··· Data section
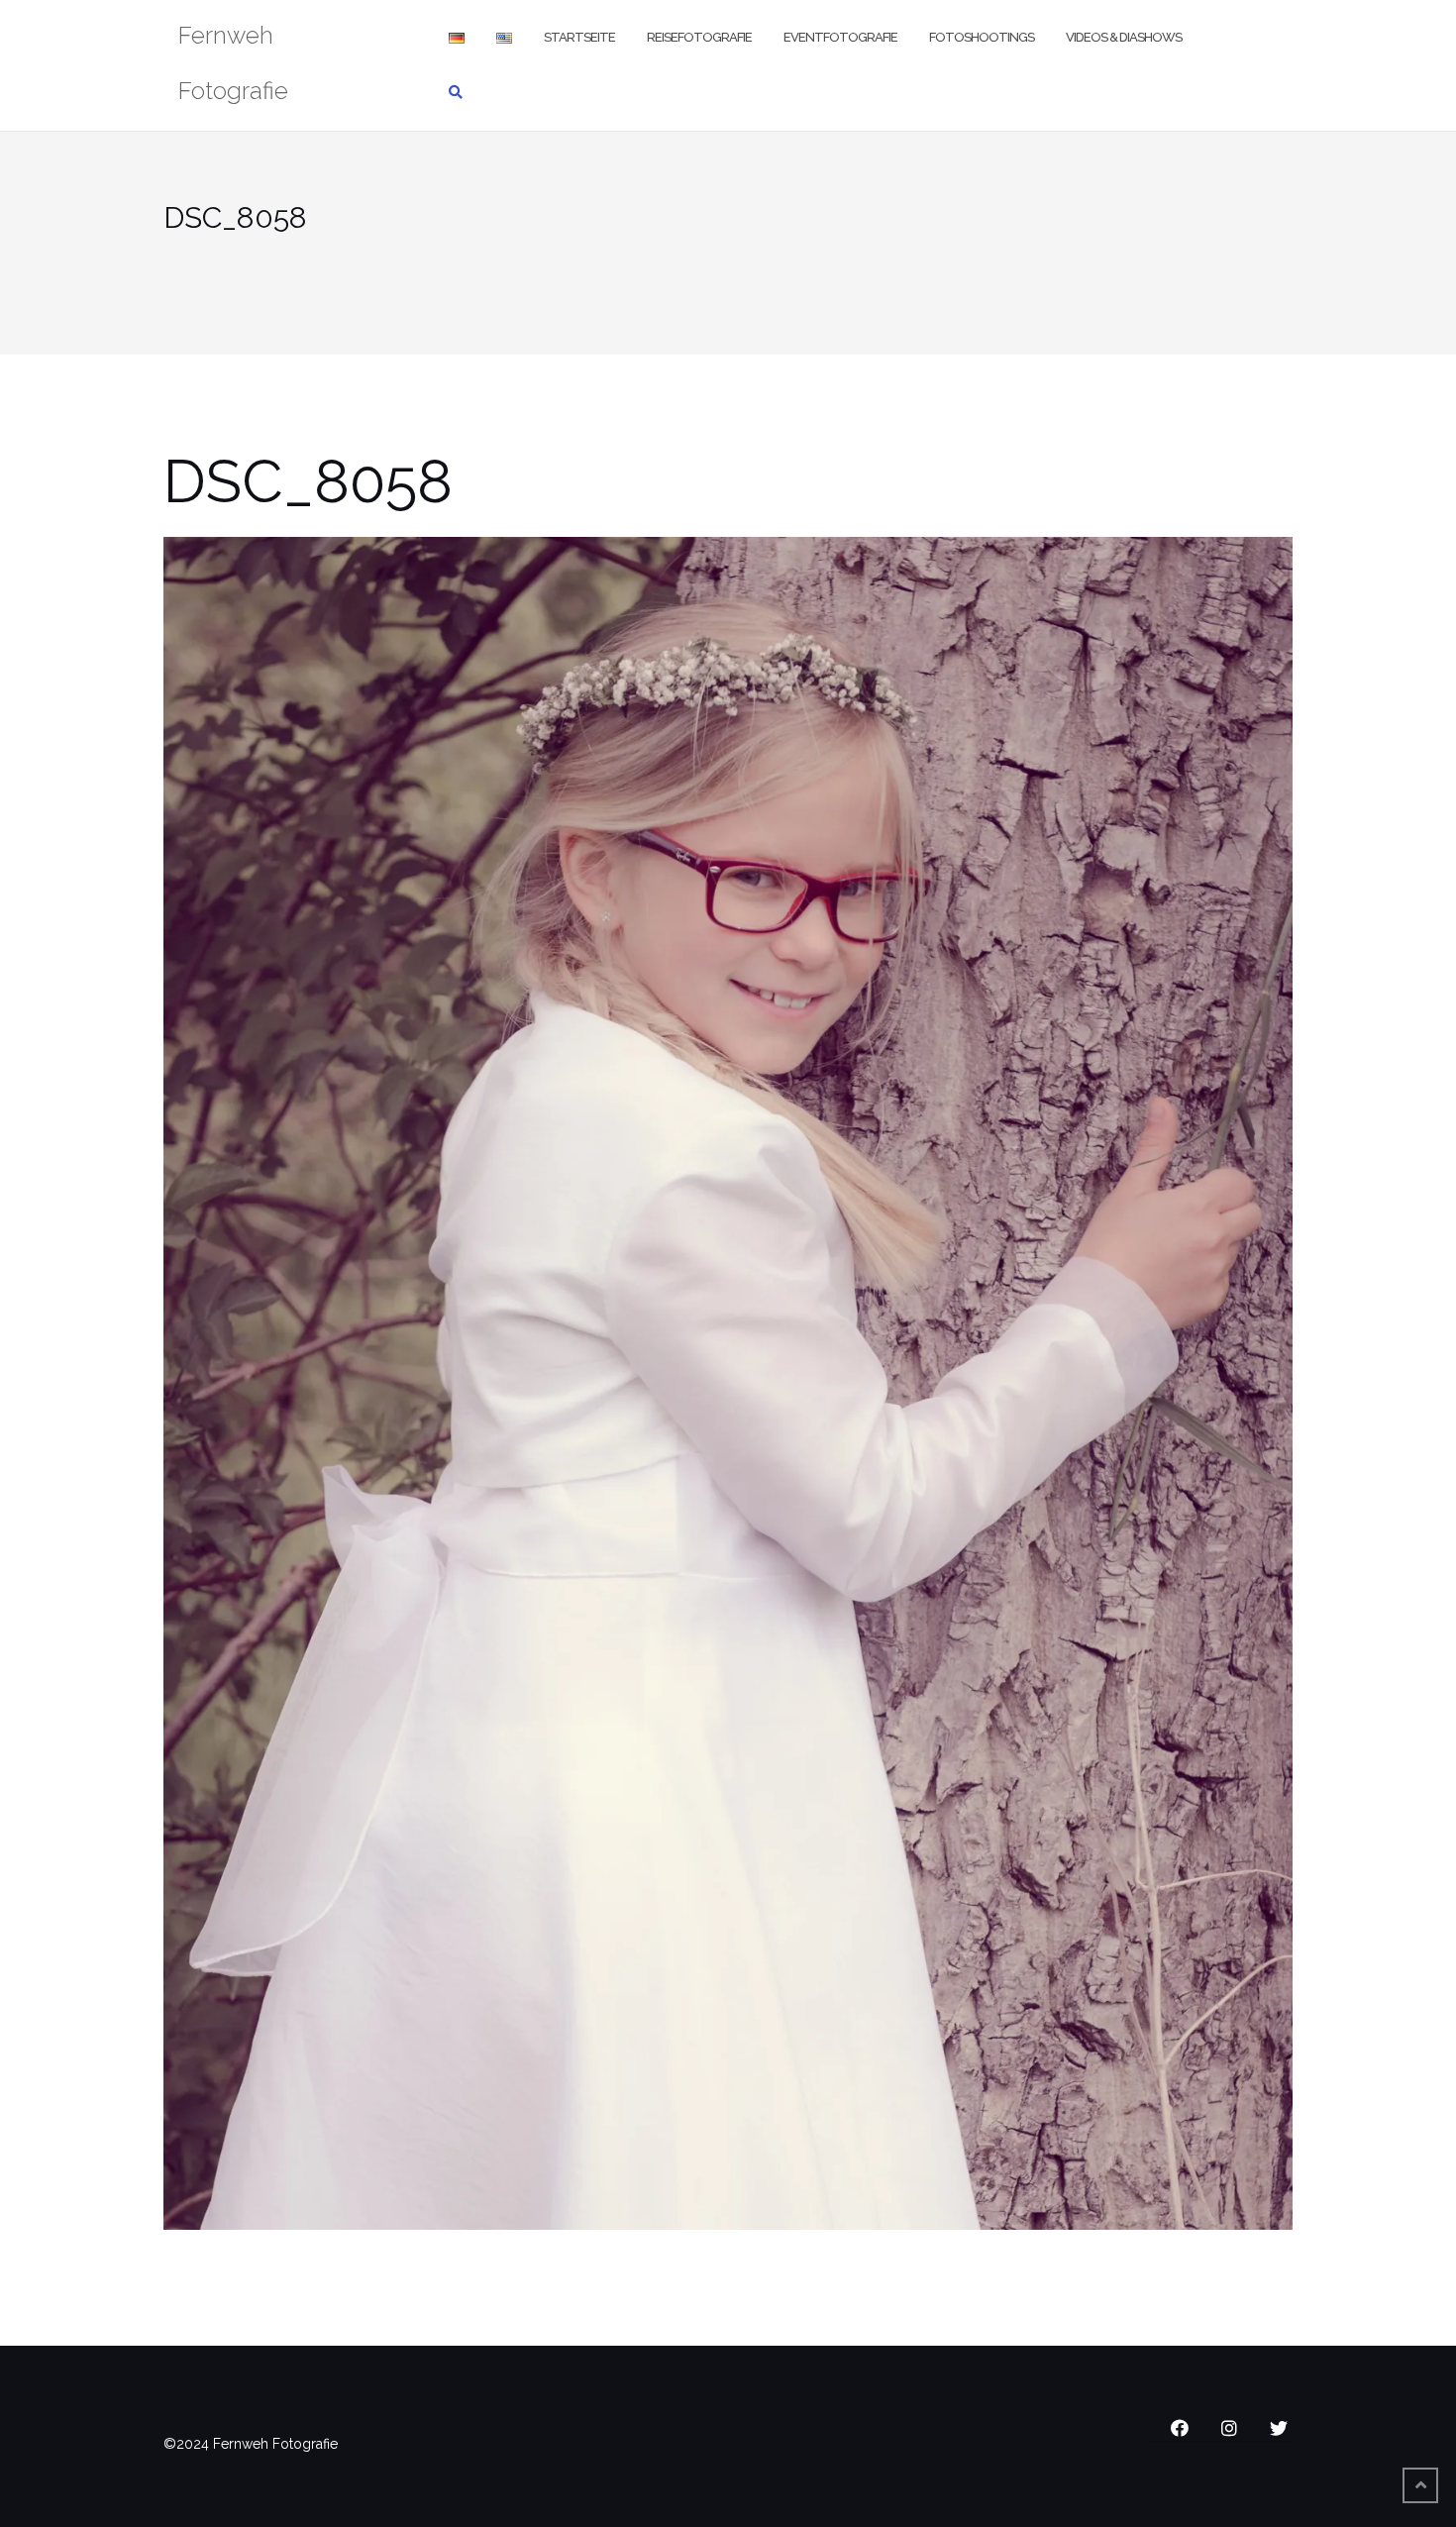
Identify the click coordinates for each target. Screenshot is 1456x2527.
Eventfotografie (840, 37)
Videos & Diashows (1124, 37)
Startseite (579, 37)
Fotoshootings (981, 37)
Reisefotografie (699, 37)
······
Requirement » Pictures stay out; copy every entry above exactly.

Answer box »
Identify the click coordinates for each target. Screenshot is 1456x2527.
Eventfotografie (840, 37)
Videos & Diashows (1124, 37)
Startseite (579, 37)
Fotoshootings (981, 37)
Reisefotografie (699, 37)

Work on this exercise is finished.